INPUT:
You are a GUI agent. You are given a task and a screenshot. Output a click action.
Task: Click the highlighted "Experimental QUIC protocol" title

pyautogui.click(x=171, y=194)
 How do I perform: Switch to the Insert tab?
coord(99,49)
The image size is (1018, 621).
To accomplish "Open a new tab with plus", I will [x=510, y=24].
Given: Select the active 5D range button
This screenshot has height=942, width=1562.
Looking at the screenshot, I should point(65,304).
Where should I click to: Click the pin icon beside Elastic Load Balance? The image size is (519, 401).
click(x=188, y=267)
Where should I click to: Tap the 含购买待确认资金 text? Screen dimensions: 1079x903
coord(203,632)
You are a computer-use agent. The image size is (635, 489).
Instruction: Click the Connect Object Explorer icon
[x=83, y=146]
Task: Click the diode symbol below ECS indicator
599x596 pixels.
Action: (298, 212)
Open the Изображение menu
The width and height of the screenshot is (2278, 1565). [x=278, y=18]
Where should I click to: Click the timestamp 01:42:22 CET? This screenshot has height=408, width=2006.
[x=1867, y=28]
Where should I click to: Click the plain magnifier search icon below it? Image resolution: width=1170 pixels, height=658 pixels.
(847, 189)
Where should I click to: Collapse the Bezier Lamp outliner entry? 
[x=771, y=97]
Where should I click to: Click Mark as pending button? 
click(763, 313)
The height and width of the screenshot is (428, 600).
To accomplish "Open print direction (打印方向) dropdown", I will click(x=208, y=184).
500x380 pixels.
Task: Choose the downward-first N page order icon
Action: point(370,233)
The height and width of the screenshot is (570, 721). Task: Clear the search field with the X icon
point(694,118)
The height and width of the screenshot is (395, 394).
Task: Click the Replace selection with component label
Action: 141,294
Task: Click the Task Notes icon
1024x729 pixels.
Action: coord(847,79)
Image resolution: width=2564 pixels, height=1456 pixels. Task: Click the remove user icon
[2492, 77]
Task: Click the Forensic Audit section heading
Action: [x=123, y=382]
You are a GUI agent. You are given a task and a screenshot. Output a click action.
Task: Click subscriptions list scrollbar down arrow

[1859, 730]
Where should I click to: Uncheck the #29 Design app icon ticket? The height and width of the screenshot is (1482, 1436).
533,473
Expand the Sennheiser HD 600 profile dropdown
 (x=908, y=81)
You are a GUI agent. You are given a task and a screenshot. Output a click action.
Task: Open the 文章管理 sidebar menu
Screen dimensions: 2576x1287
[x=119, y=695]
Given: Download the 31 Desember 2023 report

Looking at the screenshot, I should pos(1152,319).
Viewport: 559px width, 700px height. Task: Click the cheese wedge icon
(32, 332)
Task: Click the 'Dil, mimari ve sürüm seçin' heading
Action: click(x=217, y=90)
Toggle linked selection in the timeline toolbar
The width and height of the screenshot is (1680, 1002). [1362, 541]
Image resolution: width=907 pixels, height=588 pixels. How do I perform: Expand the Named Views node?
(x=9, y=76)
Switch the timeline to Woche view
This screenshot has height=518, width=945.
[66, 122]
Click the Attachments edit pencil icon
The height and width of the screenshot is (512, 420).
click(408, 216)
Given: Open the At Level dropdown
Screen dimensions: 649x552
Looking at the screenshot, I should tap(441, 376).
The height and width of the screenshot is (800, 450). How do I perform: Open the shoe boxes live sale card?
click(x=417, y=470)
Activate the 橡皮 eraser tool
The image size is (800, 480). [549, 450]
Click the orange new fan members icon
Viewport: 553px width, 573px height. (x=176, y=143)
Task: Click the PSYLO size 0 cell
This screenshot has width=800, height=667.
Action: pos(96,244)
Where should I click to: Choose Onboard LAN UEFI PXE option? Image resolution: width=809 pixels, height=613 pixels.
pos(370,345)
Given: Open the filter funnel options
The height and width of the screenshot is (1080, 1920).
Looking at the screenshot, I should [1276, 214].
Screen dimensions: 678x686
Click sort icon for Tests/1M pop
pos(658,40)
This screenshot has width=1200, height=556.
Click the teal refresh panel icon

DESCRIPTION OF THE TASK: Copy the items above word for word, from the line with "Given: Select the active 5D range button" up to and including the line with "click(x=188, y=267)".

EXERCISE ANSWER:
Given: Select the active 5D range button
This screenshot has height=942, width=1562.
Looking at the screenshot, I should point(65,304).
Where should I click to: Click the pin icon beside Elastic Load Balance? The image size is (519, 401).
click(x=188, y=267)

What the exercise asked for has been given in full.